Structural evolution of NASICON-type Li1+xAlxGe2−x(PO4)3 using in situ synchrotron X-ray powder diffraction

Abstract

Fast Li-ion conducting Li_1+xAl_xGe_2−x(PO₄)₃ or LAGP ceramics are the most commonly used anode-protecting membranes in new generation Li–air batteries. The electrochemical properties of this solid membrane (electrolyte) are highly dependent on the purity of the phase and the actual amount of Al incorporated into the structure which often deviates from the synthetic inputs for different annealing conditions. Hence, optimizing the annealing temperature range is of great importance to achieve desirable phases and therefore optimized properties. Here in situ synchrotron X-ray diffraction is carried out during the synthesis of LAGP. Starting with ball-milled and calcined LAGP glass powders we observe the structural evolution during the glass to ceramic transition.
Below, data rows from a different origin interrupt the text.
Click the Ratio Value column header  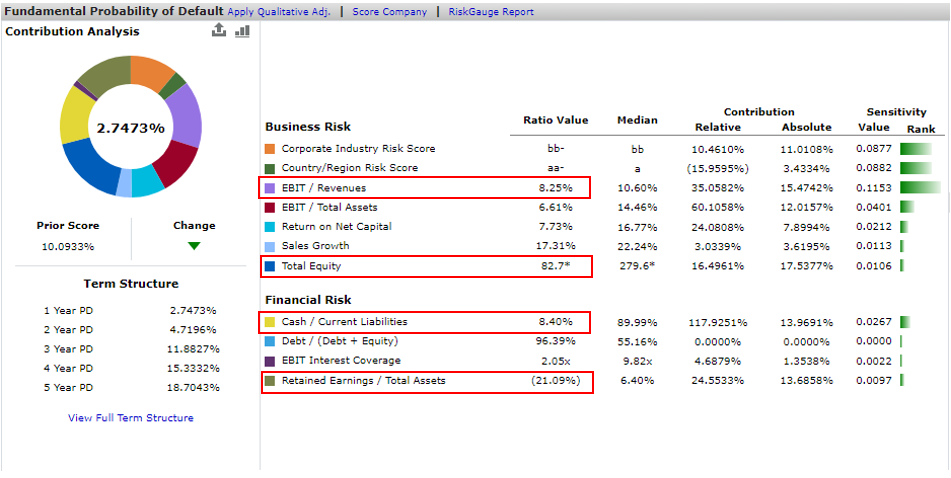tap(556, 120)
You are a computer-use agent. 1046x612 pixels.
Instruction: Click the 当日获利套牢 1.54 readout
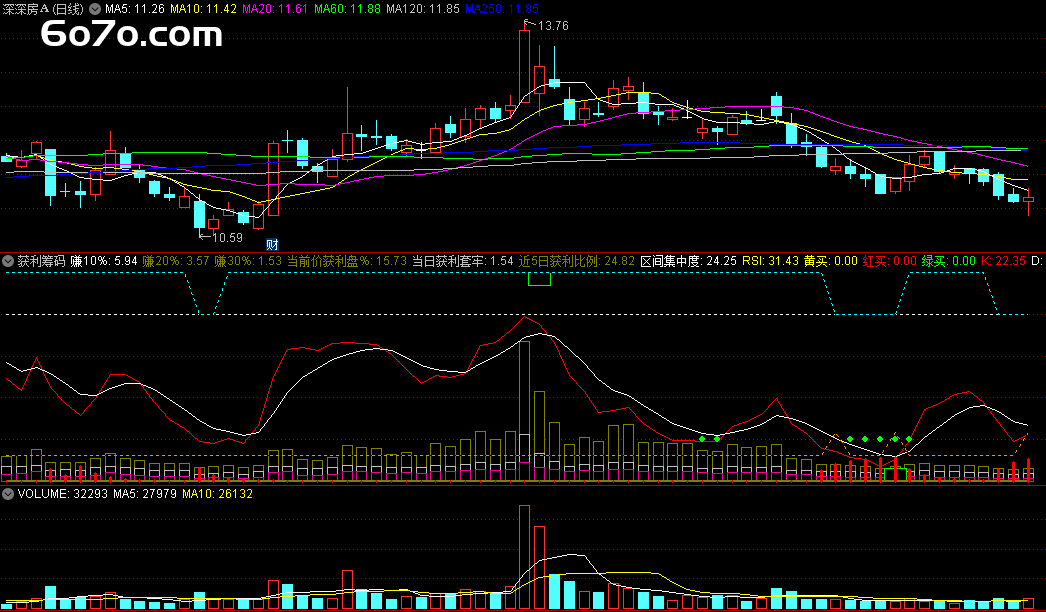(455, 261)
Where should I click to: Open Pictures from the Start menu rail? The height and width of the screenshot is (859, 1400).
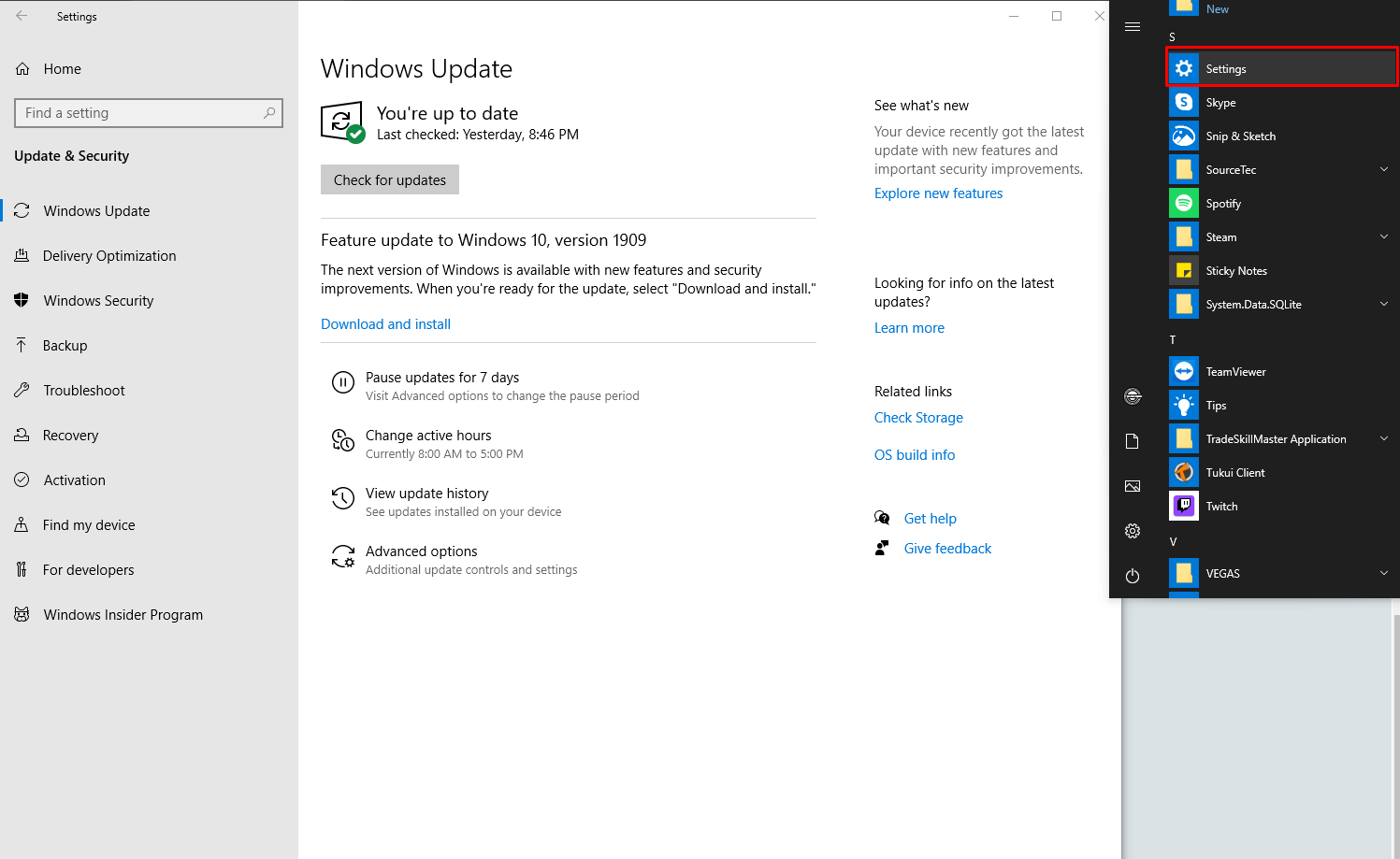(x=1133, y=486)
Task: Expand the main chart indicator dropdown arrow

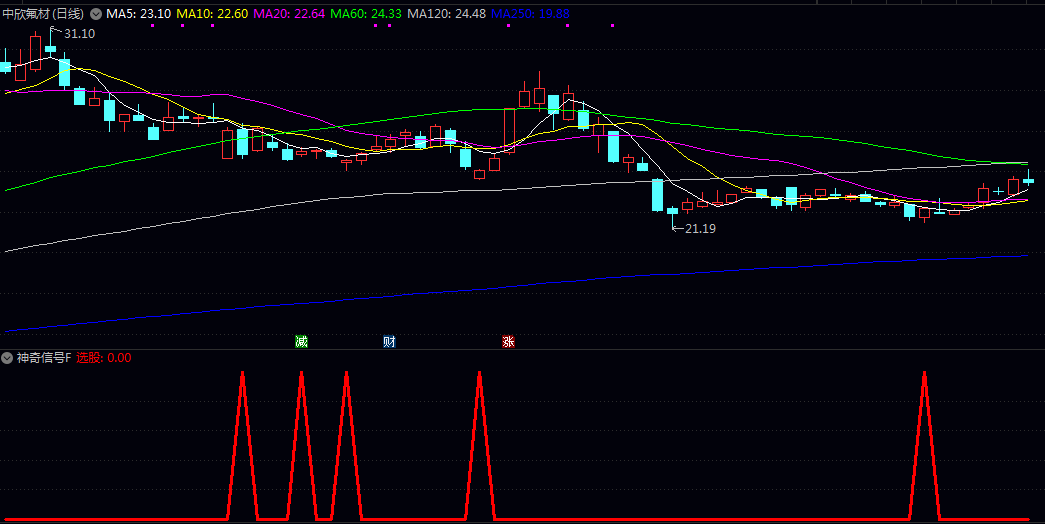Action: (x=96, y=14)
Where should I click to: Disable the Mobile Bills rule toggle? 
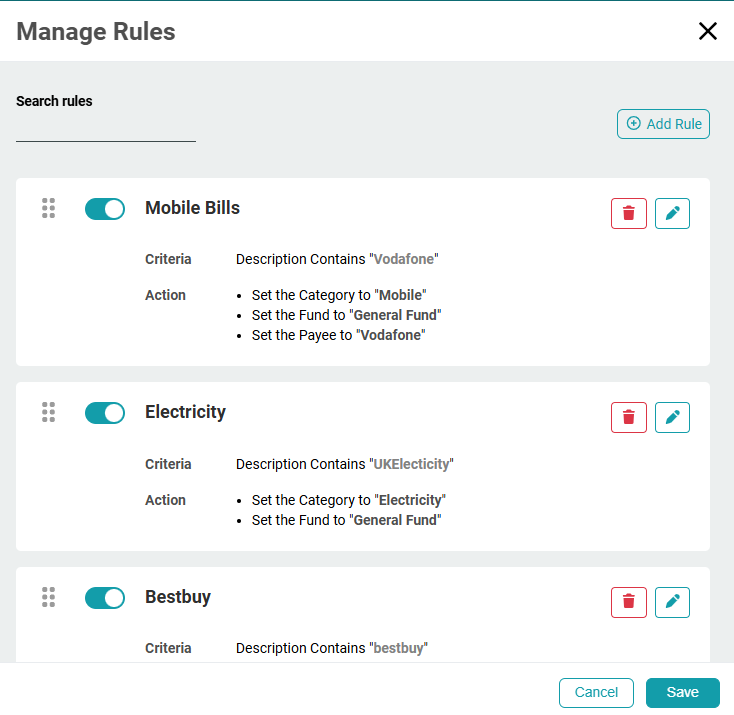(x=105, y=208)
Sequential Rietveld refinements show that the dominant Al-poor LGP phase transforms into an Al-incorporated LAGP structure at temperatures higher than 800 °C. The c lattice parameter is found to be highly dependent on the temperature and also the amount of Al incorporated into the structure. The relationship between the c lattice parameter and Al concentration in LAGP is evaluated and the correlation can be used to allow the estimation of Al doping. Thus this work allows the lattice parameter to “fingerprint” the dopant concentration.